Retrospective Oral Presentation Session - Cosponsored Status Awarded
Sponsored by: Society for Linguistic Anthropology
Cosponsored by: Council on Anthropology and Education
Of interest to: Practicing and Applied Anthropologists, Teachers of Anthropology in Community Colleges, Students
Primary Theme: Identity and Equity
Secondary Theme: Ethics
This session examines and celebrates the scholarly legacy of Elinor Ochs, a Distinguished Professor of Anthropology at UCLA. Elinor Ochs’ work reaches multiple audiences within and beyond academia and it has been influential in linguistic anthropology, anthropology of education, psychological anthropology, and childhood studies. She is a paradigm-shifting scholar who has bridged different areas of scholarship and whose work engages the anthropological imagination across contexts and situations. She has introduced new fields of inquiry, including developmental pragmatics and language socialization, which underscore children’s learning and agency within and beyond the home. Her work in Madagascar, Samoa and the U.S. has offered new theoretical paradigms to examine narrative and morality in family settings and the communicative dimension of medical and mental health disorders. Her research contributions span a range of interests and topics of concern including communicative intentions and practices, oratory, resistance in gendered speech, how children and their caregivers adapt to socializing interactions, the communicative bases of agoraphobia and autism, and the ways in which family daily life is situationally organized through social interactions.

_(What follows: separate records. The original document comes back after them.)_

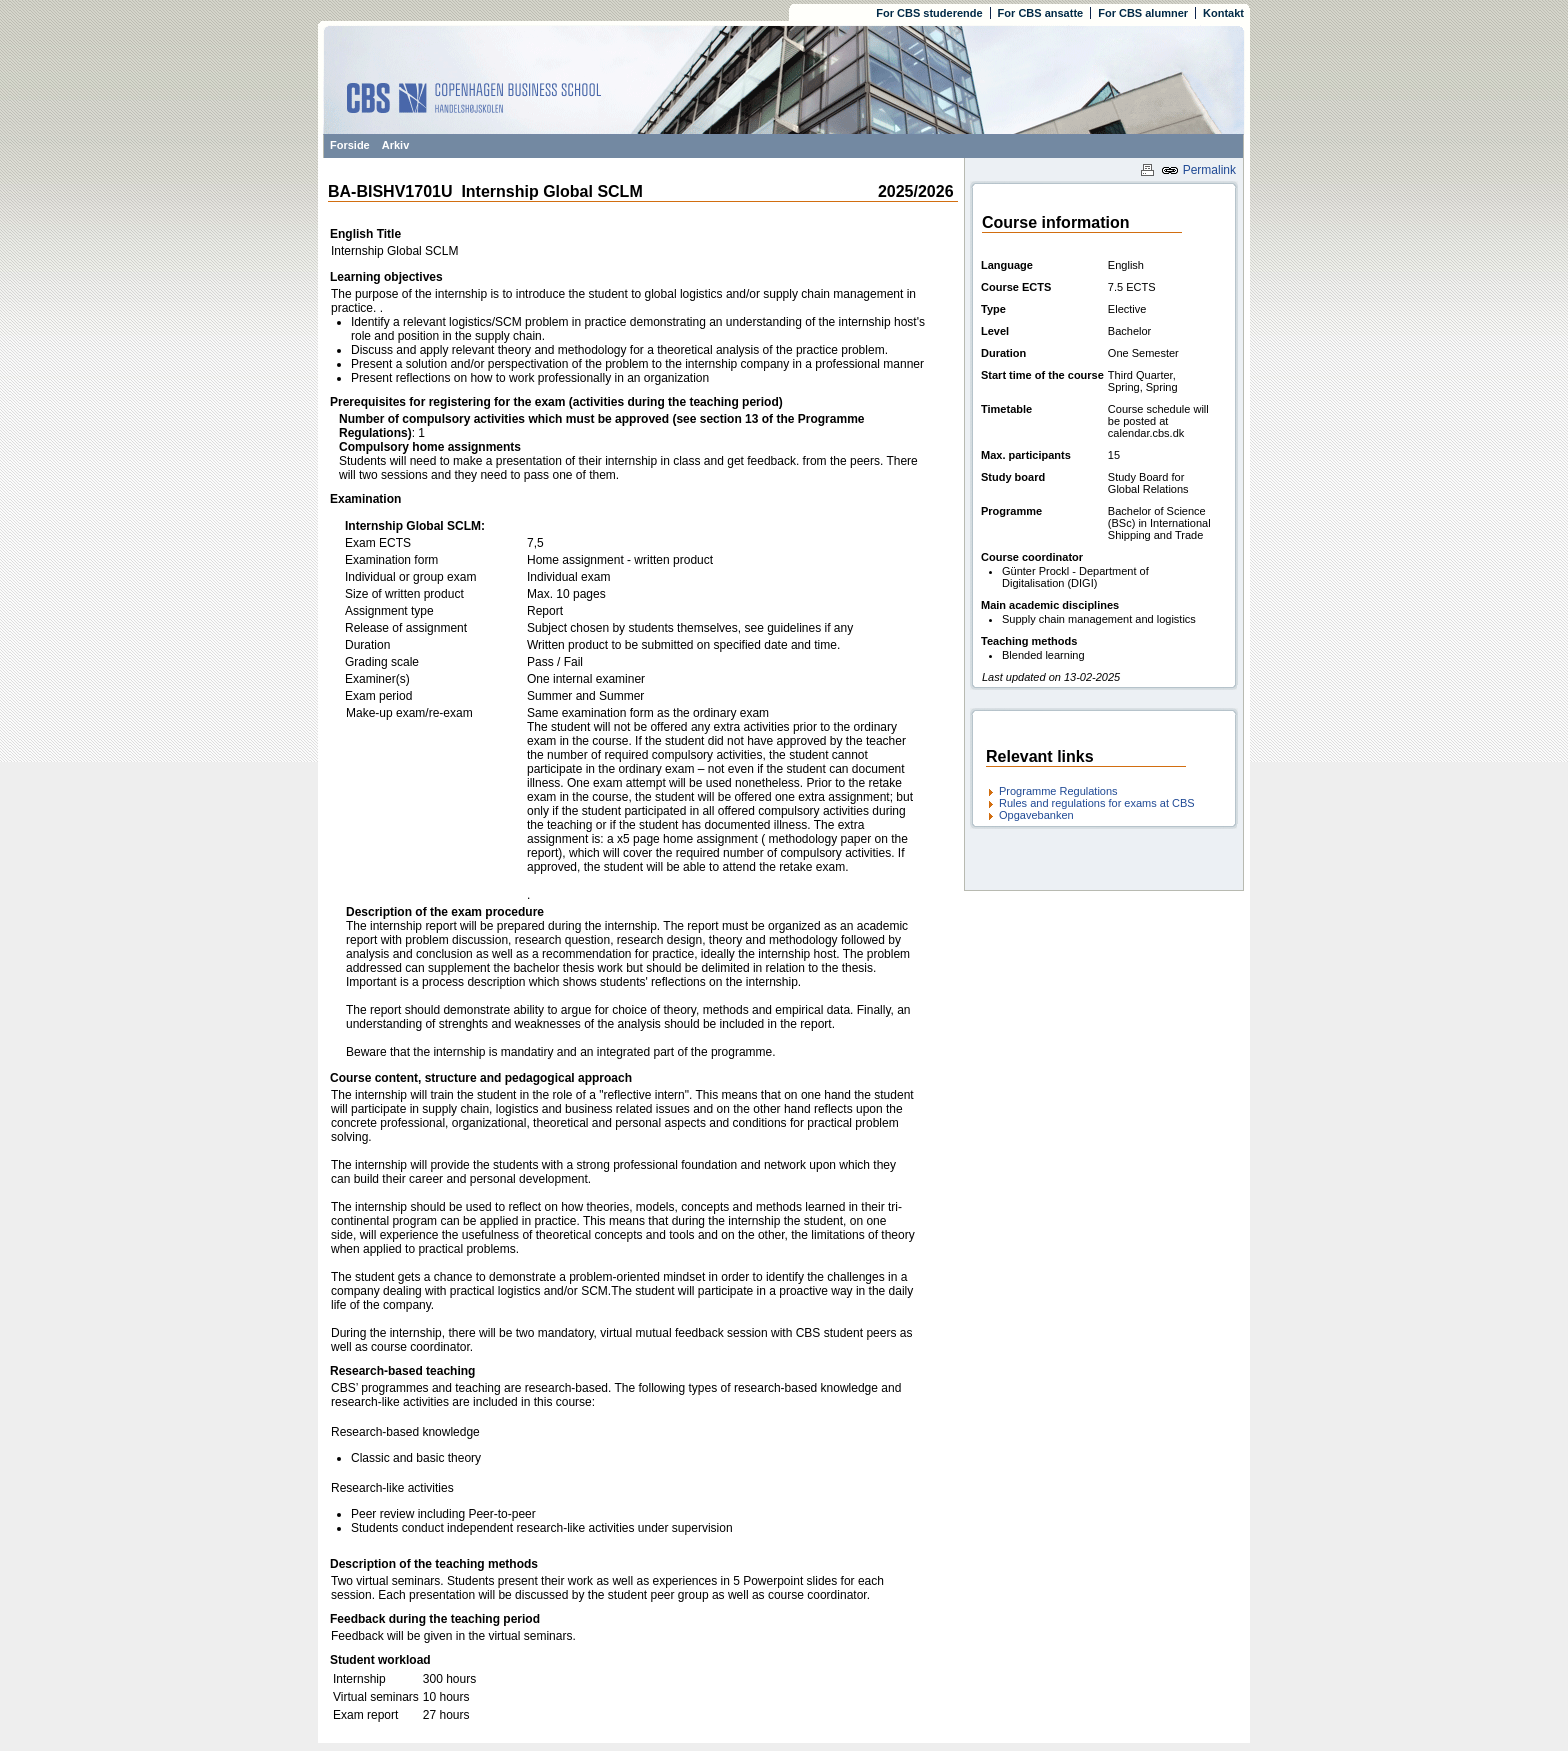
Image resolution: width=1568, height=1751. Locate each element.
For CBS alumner (1143, 13)
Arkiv (396, 145)
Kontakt (1223, 13)
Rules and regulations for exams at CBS (1097, 803)
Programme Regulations (1058, 791)
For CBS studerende (929, 13)
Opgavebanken (1036, 815)
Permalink (1198, 170)
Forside (350, 145)
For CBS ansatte (1041, 13)
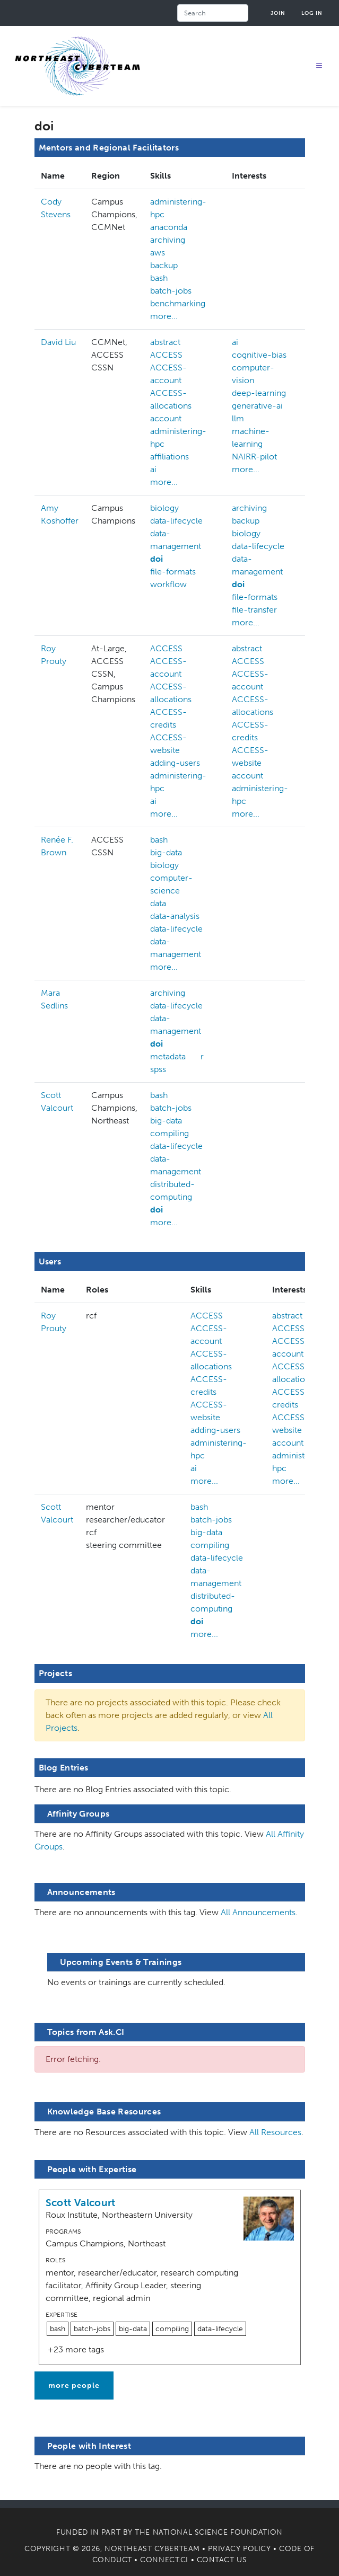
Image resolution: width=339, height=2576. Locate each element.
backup (164, 265)
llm (238, 418)
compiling (169, 1133)
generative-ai (257, 406)
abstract (165, 342)
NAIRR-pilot (254, 457)
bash (159, 278)
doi (156, 559)
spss (158, 1069)
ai (153, 469)
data (158, 903)
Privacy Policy (239, 2548)
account (165, 418)
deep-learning (259, 393)
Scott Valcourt (81, 2203)
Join (278, 13)
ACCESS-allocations (171, 399)
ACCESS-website (168, 743)
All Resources (275, 2132)
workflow (168, 584)
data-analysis (174, 916)
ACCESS (166, 355)
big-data (166, 852)
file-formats (173, 571)
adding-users (175, 763)
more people (74, 2385)
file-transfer (254, 610)
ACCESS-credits (168, 718)
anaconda (168, 227)
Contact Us (222, 2559)
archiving (167, 240)
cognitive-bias (259, 355)
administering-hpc (178, 208)
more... (164, 316)
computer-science (171, 884)
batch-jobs (171, 291)
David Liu (58, 342)
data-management (175, 539)
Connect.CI (164, 2559)
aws (157, 252)
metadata (168, 1056)
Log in (312, 13)
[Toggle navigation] (319, 66)
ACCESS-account (168, 373)
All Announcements (258, 1912)
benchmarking (177, 303)
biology (164, 508)
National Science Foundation (218, 2532)
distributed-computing (172, 1190)
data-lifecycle (176, 521)
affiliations (169, 457)
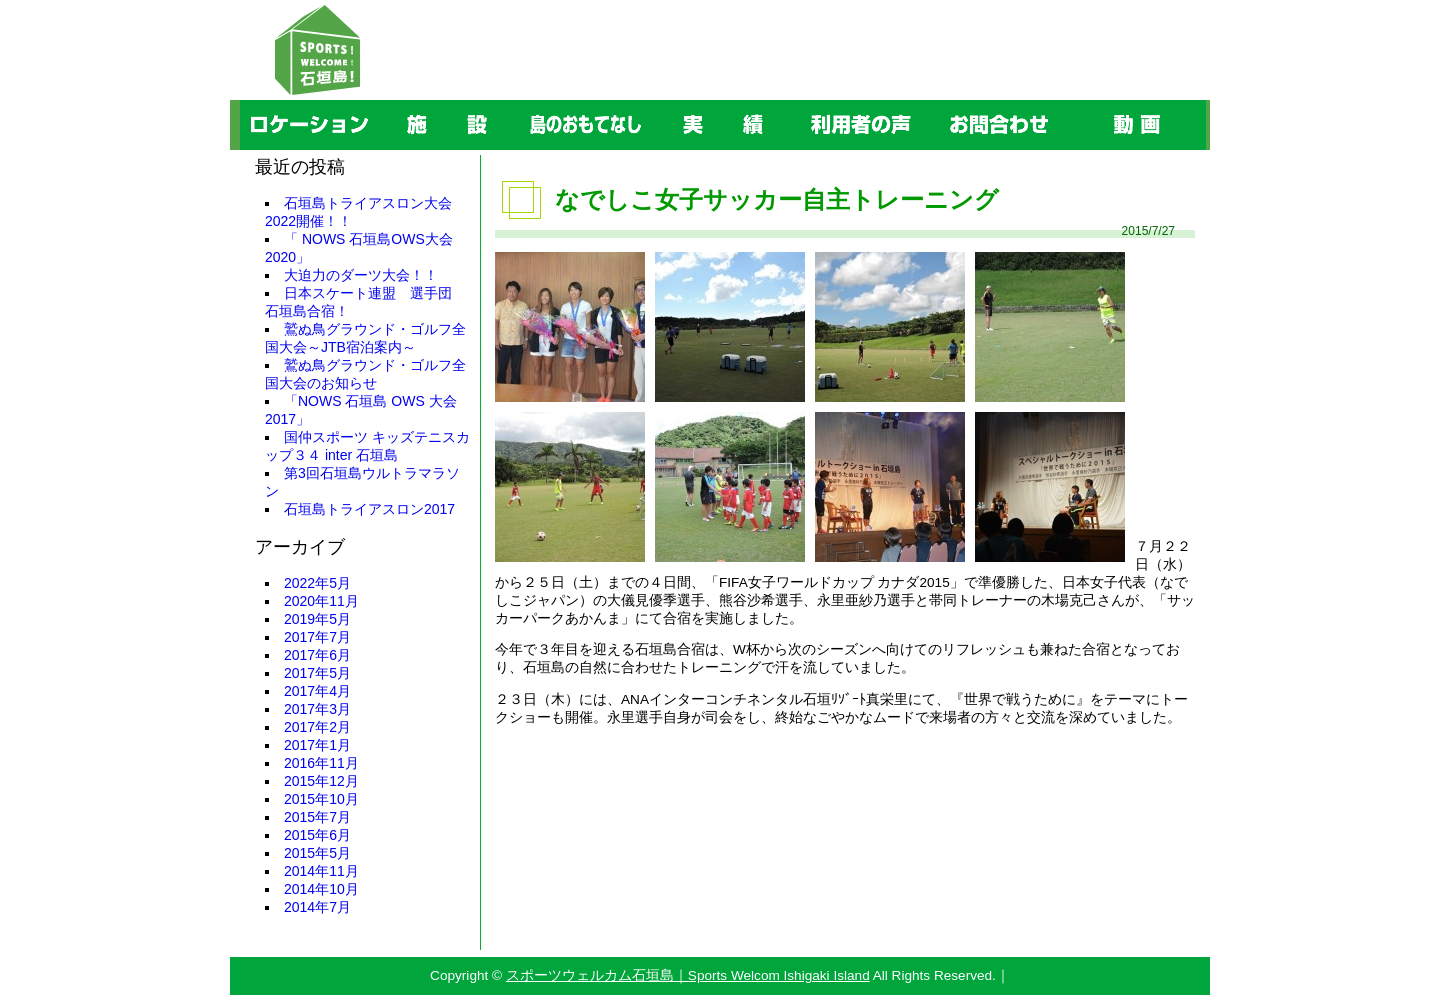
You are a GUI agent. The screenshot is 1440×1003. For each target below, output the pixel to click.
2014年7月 (317, 907)
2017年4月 (317, 691)
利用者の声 (794, 100)
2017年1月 (317, 745)
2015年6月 (317, 835)
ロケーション (243, 100)
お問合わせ (932, 100)
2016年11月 (321, 763)
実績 (655, 100)
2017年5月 (317, 673)
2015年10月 (321, 799)
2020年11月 (321, 601)
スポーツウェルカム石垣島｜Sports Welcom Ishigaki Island (688, 975)
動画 (1069, 100)
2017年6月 (317, 655)
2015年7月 (317, 817)
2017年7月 (317, 637)
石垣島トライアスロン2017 (369, 509)
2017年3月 (317, 709)
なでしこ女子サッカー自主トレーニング (777, 199)
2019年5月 (317, 619)
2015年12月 (321, 781)
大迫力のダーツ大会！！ (361, 275)
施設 (379, 100)
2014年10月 (321, 889)
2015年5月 (317, 853)
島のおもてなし (519, 100)
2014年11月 (321, 871)
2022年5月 (317, 583)
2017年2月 (317, 727)
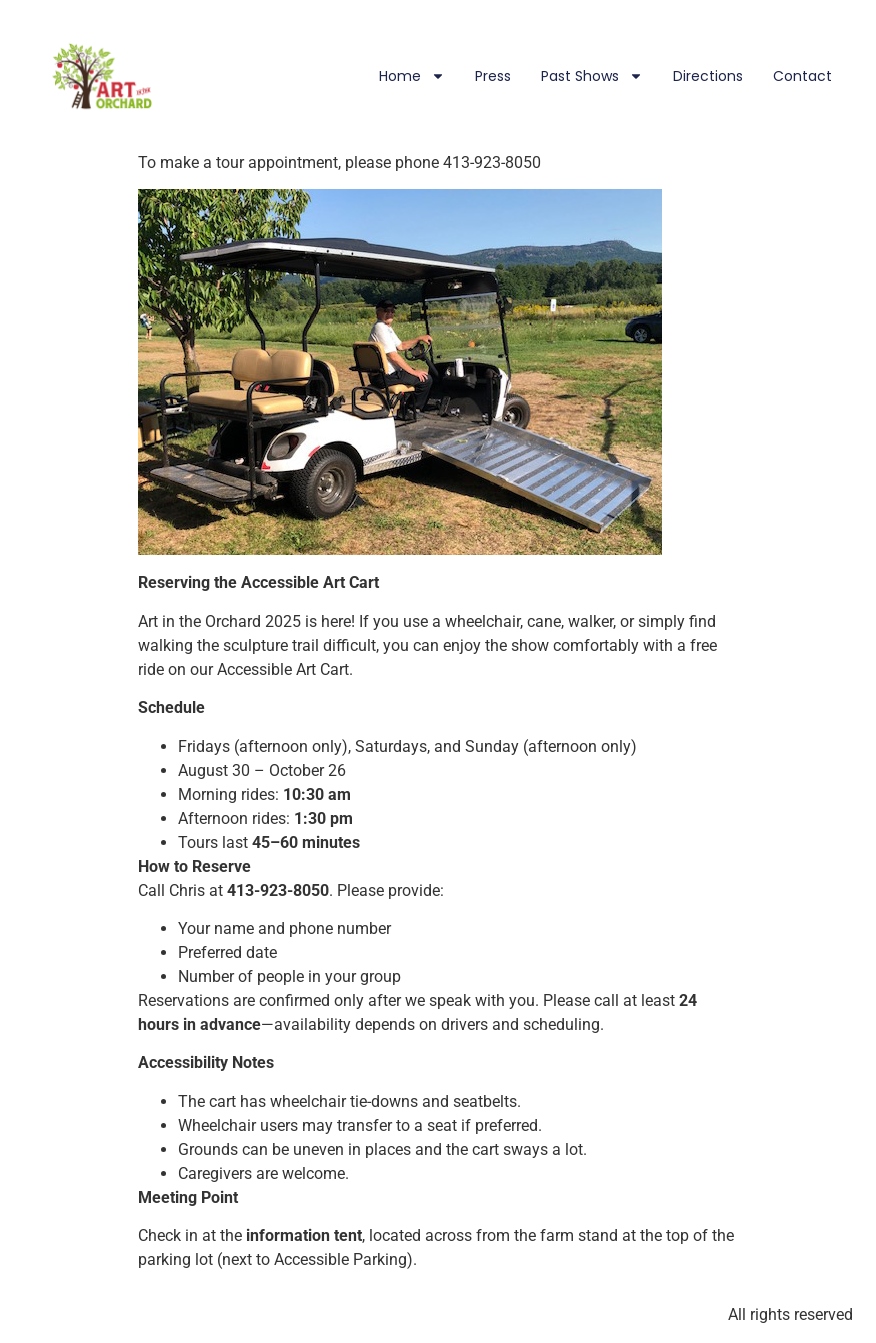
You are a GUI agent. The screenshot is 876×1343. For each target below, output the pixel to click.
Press (493, 76)
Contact (802, 76)
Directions (708, 76)
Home (412, 76)
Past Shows (592, 76)
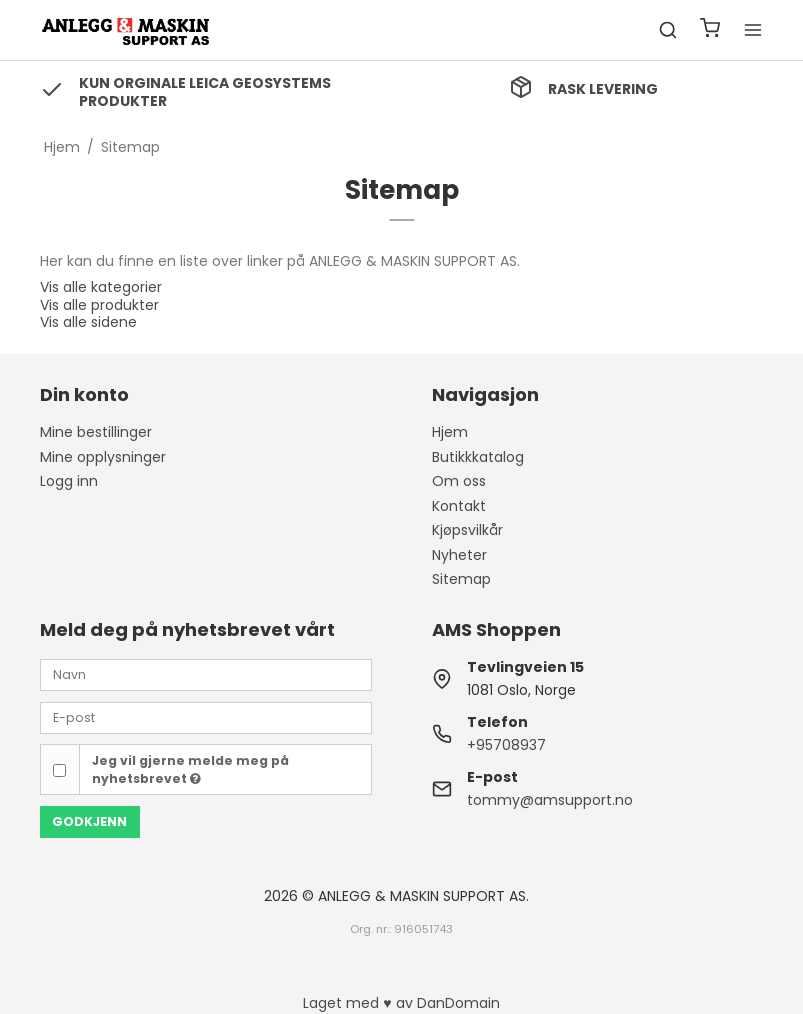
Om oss (459, 481)
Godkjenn (89, 821)
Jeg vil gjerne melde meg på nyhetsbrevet (190, 769)
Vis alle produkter (99, 305)
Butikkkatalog (478, 457)
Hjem (450, 432)
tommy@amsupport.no (550, 800)
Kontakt (459, 506)
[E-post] (205, 717)
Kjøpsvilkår (467, 530)
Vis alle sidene (88, 322)
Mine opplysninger (103, 457)
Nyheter (459, 555)
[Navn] (205, 674)
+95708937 (506, 745)
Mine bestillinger (96, 432)
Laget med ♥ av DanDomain (401, 1003)
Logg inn (69, 481)
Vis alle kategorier (101, 287)
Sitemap (461, 579)
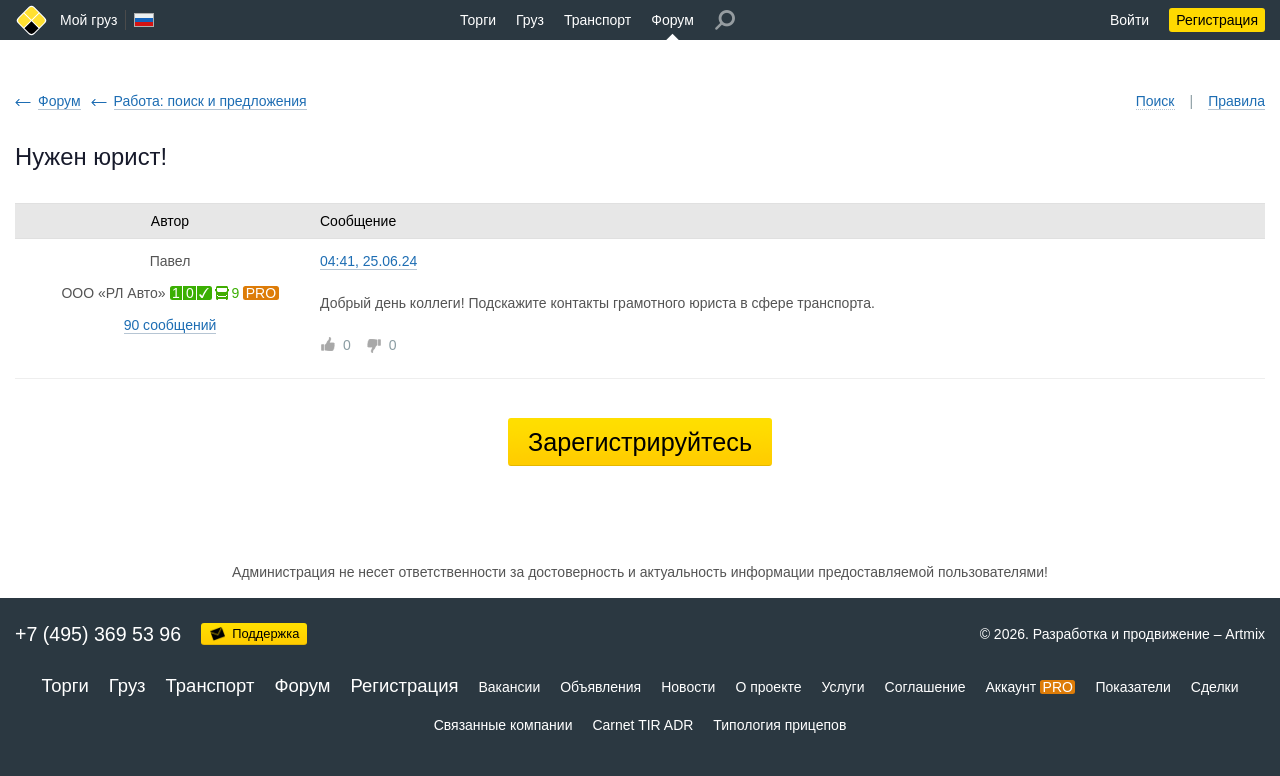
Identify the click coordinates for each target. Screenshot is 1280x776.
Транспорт (597, 20)
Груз (530, 20)
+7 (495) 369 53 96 (98, 634)
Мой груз (88, 20)
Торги (478, 20)
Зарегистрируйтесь (640, 442)
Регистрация (1217, 20)
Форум (672, 20)
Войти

The session begins with an overview of Elinor Ochs’ contributions to anthropology by Judith Irvine and William Hanks. It then delves into close examination of five areas inspired by Elinor Ochs’ work: Ethnography of language acquisition across cultures (Amy Paugh), language socialization in educational contexts (Leslie Moore and Kathryn Howard), language in ethnic and racial social contexts (Patricia Baquedano-López), autism and communication studies (Laura Sterponi and Wendy Klein), and family and ethics (Tamar Kremer-Sadlik). The session concludes with closing remarks by Elinor Ochs followed by open discussion. Much more than just a celebration, the papers in this session demonstrate how germane Elinor Ochs’ contributions are to the work of this session’s scholars. We are certain that their papers will stimulate discussion of the relevancy of Elinor Ochs’ work to contemporary and future inquiries at the heart of anthropology.